Related library entries: FVS-001 Frame Amplification (single-frame amplification narrows perspectives), FVS-008 Growth Frame (growth-dominant narrows risks), FVS-009 Risk Frame (strengthens risks dimension), FVS-010 Completeness Illusion (the canonical balance-deficit pattern), FVS-011 Stakeholder Frame (strengthens stakeholders dimension), FVS-014 Temporal Anchoring (single temporal frame narrows), FVS-015 Efficiency Frame (efficiency-dominant narrows), FVS-017 False Balance (broad on count but misleading on weighting).

2. Claim calibration

Question: Are the claims appropriately hedged given their epistemic status?
Signal: Hedge-word ratio across claims; count of claims stated as fact when they are predictions or speculations.
Why it matters for decisions: Overconfident assertions about uncertain matters lead to under-weighting of contrary evidence. Calibration failures are a documented driver of poor decisions.
What this signal does NOT capture: Sophisticated implicit qualifiers ("in a typical case," "all else equal") that do not contain hedge tokens. The hedge-word proxy understates calibration in carefully written analytical prose.

Related library entries: FVS-012 Uncertainty Frame (presence of this frame is the qualitative correlate of calibrated hedging; absence is the structural overconfidence signal), FVS-017 False Balance (calibration failures in opposite directions: overconfidence in lower-supported perspectives, under-confidence in better-supported ones).

Open detector-vs-library inconsistency: the detector code in domain_baselines.py emits a calibration-related pattern labeled "Confidence Imbalance" with ID FVS-002, but the library entry FVS-002 is Fluency-Quality Illusion, a meta-side frame about reader evaluation rather than a structural calibration signal. The methodology page does not cite FVS-002 as the canonical library entry for Calibration because of this mismatch; FVS-012 is cited instead. Resolution requires curator-level naming work in the detector code OR a new library entry for the Confidence Imbalance pattern under its own FVS-ID.

3. Evidence backing

Question: Are the claims supported by sources, or floating assertions?
Signal: Numerical claims successfully matched against authoritative providers (SEC EDGAR, World Bank, Wikipedia, etc.), weighted by the provider's calibrated F1. Plus the share of sentences attributed to a source.
Why it matters for decisions: Decisions based on unsourced numerical claims are decisions based on assertion. Source verification surfaces the share of the analysis that can be checked against external ground truth.
What this signal does NOT capture: Whether the sources themselves are correct, or whether the analysis interprets sourced data correctly. Source-agreement is a necessary but insufficient condition for evidence quality.

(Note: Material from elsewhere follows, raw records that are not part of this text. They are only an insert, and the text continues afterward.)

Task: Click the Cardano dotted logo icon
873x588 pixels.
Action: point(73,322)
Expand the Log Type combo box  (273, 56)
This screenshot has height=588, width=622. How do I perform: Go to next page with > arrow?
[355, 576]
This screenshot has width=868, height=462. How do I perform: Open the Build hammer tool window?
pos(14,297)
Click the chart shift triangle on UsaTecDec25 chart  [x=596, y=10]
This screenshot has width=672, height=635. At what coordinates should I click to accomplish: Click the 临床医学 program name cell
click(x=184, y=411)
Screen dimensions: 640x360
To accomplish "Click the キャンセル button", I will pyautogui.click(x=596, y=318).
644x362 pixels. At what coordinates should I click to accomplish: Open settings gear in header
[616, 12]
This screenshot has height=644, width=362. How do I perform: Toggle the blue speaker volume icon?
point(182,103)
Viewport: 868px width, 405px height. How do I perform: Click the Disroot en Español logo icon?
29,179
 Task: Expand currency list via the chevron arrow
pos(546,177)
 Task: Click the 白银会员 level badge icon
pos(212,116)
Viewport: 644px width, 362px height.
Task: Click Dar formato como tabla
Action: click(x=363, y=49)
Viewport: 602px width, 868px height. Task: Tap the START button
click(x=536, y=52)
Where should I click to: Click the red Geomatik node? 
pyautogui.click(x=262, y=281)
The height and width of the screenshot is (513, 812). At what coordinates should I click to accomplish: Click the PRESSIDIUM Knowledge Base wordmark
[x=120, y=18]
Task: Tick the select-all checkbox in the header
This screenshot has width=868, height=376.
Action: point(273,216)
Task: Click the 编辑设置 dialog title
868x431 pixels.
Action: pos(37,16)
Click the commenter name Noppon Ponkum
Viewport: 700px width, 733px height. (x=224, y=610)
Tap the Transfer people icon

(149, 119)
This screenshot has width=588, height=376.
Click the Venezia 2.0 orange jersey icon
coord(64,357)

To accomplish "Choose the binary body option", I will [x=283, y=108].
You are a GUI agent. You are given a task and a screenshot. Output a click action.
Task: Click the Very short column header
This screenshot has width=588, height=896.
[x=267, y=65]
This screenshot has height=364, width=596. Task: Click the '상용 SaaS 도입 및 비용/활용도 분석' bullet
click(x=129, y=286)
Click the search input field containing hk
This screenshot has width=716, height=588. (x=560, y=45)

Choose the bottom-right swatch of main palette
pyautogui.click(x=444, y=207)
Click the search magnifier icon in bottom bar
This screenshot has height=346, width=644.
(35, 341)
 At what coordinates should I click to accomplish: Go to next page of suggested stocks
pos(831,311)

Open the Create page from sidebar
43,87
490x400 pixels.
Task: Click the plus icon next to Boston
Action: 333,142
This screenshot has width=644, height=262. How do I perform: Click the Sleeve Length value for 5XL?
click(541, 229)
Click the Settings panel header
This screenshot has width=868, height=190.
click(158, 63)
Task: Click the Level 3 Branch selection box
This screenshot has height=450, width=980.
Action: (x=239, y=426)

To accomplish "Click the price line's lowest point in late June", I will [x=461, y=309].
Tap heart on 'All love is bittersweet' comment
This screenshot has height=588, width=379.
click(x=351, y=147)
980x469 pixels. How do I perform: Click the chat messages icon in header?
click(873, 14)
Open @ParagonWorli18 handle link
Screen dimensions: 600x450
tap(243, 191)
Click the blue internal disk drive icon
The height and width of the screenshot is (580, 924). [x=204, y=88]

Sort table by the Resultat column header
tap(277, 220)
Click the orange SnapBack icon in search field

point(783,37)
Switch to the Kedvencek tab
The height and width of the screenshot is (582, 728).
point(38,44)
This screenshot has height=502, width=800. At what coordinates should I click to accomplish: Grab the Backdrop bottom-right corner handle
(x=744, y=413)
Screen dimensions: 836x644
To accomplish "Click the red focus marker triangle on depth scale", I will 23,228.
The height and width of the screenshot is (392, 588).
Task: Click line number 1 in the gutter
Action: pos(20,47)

Related library entries: FVS-016 Authority by Citation (citation-shaped language without verifiable sources is a false-positive signal on this dimension; the Source Network calibration corpus is the direct corrective).

4. Robustness

Question: Does the analysis hold up under scrutiny from the available evidence?
Signal: Count of contradicted or disputed claims where Frame Check's verifier found a source value at odds with the document. Cross-model consensus where applicable.
Why it matters for decisions: A single contradicted claim can invalidate a chain of reasoning. Robustness asks how many load-bearing claims survive contact with external sources.
What this signal does NOT capture: Logical robustness (whether the argument structure holds), only evidentiary robustness for numerical claims. A logically incoherent argument with verified numbers would still register as robust on this dimension.

Related library entries: FVS-016 Authority by Citation (when load-bearing claims rely on fabricated citations, robustness fails the moment a reader checks).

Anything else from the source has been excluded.